# Exercise set:
**1.** Rewrite the passage of the article on the song "Ritual" below, starting with "On November 1, 2016, Marshmello" and going on through "on the video.", with "YouTube channel" changed to "video page" everywhere it occurs.
**2.** Answer these questions using the article on the song "Ritual" below:
(a) On which record label was "Ritual" Marshmello's first release?
(b) Who directed the music video?
(c) What was the song's peak position on the US Dance/Electronic Digital Song Sales chart?
**3.** Carry on writing the article on the song "Ritual" below from its last sentence.

# Excerpted text:
"Ritual" is a song by electronic dance music producer and DJ Marshmello, featuring American singer Wrabel. It was released on November 1, 2016, and marked his first release on American record label Owsla. The song appeared on the charts in the US and Canada, peaking at number 8 in the US Dance/Electronic Digital Song Sales chart. The song was also renowned for its music video, due to its copyright dispute by Canadian electronic music producer deadmau5.

Music video

On November 1, 2016, Marshmello released the original music video for "Ritual". The video was directed by Andrew Donoho and released on Owsla's YouTube channel, of which the upload has amassed over 50 million views. The video was also uploaded onto Marshmello's own YouTube channel. EDM Artists Skrillex, Slushii and Valentino Khan were featured on the video.

# Given entries:
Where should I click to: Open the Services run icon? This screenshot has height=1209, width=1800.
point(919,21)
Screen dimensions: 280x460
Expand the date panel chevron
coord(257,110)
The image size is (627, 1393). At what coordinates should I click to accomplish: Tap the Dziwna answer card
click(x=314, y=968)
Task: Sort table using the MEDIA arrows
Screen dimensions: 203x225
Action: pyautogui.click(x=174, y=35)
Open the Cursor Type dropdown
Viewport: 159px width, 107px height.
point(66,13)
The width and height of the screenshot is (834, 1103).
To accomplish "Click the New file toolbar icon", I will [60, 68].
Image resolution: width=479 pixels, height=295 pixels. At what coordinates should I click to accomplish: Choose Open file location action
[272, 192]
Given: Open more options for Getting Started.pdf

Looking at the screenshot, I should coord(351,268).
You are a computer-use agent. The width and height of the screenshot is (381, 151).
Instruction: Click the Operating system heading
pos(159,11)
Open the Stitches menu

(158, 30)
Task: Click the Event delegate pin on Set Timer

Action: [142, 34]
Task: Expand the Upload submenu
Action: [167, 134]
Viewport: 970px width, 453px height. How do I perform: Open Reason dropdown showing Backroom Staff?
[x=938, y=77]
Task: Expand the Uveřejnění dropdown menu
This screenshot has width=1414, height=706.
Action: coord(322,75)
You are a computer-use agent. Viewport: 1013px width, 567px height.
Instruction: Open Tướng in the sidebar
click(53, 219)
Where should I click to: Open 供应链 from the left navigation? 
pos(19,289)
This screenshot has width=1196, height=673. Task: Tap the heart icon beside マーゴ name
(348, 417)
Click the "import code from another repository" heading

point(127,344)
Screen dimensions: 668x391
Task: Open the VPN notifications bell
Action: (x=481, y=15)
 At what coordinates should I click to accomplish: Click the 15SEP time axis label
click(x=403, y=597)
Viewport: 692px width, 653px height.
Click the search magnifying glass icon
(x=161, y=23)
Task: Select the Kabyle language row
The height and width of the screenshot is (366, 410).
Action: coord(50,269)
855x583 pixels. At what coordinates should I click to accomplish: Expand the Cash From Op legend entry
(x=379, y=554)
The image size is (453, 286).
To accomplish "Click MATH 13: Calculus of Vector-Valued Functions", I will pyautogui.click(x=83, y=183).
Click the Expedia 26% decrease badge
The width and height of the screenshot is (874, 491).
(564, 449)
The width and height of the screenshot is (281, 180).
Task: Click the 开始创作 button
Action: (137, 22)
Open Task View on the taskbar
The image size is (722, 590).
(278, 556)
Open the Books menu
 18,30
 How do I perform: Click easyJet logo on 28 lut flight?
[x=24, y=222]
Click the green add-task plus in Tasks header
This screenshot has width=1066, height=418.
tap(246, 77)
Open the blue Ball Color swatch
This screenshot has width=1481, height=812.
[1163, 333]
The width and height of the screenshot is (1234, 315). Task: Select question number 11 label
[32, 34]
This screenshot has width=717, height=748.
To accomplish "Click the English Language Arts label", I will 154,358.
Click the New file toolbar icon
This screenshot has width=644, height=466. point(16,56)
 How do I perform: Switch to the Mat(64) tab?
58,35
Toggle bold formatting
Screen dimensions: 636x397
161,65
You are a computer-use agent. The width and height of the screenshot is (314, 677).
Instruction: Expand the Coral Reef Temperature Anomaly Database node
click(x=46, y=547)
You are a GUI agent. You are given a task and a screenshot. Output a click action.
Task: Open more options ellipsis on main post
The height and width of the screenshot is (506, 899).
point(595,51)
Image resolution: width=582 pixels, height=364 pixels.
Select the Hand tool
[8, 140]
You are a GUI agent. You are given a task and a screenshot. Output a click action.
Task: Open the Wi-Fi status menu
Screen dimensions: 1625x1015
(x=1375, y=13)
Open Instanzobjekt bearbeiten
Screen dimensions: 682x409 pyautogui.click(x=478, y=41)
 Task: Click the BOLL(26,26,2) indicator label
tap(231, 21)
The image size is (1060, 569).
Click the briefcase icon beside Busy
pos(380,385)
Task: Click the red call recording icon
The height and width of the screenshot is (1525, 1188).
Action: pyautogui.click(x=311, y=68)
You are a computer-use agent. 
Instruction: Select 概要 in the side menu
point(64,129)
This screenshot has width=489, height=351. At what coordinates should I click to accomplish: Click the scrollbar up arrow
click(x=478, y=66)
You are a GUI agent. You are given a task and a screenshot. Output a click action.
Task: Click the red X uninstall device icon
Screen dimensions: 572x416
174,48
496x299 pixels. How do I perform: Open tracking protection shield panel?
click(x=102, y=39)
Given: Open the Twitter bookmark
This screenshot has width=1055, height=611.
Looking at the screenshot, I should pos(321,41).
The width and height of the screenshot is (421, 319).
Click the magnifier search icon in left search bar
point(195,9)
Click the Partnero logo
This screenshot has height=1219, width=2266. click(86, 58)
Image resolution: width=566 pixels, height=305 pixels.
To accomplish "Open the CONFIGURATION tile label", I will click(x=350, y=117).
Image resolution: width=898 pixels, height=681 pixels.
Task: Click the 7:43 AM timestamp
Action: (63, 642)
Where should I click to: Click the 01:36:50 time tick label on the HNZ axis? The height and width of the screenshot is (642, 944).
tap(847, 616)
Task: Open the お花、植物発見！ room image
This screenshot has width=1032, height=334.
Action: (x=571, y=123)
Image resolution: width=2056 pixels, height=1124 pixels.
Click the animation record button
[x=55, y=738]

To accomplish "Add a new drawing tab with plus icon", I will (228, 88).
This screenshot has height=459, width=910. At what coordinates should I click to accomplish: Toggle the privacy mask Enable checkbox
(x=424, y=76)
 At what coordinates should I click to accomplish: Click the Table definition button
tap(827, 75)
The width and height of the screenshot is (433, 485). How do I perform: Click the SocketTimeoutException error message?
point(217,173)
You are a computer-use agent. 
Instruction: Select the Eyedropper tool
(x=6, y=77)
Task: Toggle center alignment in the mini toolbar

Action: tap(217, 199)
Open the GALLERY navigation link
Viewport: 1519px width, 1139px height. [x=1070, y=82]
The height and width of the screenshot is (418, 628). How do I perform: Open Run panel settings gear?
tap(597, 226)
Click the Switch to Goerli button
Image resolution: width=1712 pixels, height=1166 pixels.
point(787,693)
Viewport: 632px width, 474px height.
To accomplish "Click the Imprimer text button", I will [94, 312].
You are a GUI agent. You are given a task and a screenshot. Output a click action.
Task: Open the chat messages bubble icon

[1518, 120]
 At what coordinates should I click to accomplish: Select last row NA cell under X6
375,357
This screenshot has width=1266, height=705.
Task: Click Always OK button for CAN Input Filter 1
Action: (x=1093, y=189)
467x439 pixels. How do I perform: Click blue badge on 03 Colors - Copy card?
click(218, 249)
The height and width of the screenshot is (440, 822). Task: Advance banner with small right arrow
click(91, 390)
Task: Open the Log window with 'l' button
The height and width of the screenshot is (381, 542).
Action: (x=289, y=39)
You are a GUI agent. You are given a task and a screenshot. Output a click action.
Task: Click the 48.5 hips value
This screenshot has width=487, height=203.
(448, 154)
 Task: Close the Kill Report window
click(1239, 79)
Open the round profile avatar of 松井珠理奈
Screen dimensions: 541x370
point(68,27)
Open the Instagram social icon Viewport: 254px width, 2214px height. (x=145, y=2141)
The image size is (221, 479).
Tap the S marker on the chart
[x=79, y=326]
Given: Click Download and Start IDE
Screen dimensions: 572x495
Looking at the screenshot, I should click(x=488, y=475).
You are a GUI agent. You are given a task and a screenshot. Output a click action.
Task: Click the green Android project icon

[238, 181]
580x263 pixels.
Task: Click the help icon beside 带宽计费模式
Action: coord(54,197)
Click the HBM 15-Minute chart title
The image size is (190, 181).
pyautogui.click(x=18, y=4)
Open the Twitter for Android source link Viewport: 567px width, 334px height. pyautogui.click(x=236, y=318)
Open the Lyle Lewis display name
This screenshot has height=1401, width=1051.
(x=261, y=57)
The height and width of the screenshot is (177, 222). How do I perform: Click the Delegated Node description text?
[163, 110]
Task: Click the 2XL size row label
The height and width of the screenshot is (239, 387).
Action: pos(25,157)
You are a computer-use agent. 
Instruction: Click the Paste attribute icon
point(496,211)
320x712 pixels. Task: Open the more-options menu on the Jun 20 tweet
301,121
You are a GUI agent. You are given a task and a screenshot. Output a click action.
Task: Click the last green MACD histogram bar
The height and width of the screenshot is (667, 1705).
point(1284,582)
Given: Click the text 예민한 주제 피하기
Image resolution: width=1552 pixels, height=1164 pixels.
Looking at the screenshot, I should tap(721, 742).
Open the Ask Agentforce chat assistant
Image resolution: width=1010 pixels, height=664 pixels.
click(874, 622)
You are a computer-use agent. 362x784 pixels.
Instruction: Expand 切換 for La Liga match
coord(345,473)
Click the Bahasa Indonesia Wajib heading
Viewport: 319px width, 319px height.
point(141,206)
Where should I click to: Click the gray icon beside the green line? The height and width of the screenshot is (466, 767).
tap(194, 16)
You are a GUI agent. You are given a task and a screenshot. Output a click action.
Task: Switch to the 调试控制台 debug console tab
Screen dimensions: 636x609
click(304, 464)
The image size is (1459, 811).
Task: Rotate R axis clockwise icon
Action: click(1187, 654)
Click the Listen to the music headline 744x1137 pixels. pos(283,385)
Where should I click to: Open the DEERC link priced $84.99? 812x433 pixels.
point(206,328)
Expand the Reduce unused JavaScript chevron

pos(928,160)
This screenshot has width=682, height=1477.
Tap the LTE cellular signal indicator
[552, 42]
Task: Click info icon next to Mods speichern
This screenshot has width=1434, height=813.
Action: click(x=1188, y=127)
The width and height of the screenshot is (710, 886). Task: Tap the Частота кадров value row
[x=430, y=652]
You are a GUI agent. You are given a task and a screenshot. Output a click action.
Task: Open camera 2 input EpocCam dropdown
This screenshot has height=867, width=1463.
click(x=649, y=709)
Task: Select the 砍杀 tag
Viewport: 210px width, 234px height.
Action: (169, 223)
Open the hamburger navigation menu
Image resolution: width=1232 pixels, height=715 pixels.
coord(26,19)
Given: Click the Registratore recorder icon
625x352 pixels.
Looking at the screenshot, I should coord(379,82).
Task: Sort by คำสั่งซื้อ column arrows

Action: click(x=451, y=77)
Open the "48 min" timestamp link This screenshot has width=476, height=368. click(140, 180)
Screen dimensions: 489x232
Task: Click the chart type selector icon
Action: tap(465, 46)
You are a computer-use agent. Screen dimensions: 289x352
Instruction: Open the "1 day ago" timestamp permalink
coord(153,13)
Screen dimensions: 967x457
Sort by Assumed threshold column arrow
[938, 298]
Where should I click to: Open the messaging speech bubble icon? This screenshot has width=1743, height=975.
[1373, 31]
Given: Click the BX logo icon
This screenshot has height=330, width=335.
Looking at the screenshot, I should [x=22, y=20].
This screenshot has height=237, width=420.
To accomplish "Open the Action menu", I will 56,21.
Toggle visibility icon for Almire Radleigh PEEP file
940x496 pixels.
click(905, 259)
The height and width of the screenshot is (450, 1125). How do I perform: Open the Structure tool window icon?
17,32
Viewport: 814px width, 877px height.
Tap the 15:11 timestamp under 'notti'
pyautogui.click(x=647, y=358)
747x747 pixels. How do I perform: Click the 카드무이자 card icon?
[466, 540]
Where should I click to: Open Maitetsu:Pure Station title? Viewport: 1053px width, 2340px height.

# Responses by task:
**1.**
On November 1, 2016, Marshmello released the original music video for "Ritual". The video was directed by Andrew Donoho and released on Owsla's video page, of which the upload has amassed over 50 million views. The video was also uploaded onto Marshmello's own video page. EDM Artists Skrillex, Slushii and Valentino Khan were featured on the video.

**2.**
(a) Owsla
(b) Andrew Donoho
(c) Number 8

**3.**
deadmau5 dispute
The music video for "Ritual" originally briefly featured an interpretation of Canadian electronic music producer and DJ deadmau5's "mau5head" logo (with a third ear as a Mohawk) being worn by a fan. This was disputed by deadmau5, who claimed "I'd rather be associated with a pile of dog shit". On November 3, 2016, the music video was reuploaded with the disputed scene removed. However, the original upload remains on record label Owsla's YouTube channel, but is currently unlisted.

Marshmello had previously referenced deadmau5, in the music video for "Alone", which features Marshmello's pet mouse, Joel (deadmau5's real name).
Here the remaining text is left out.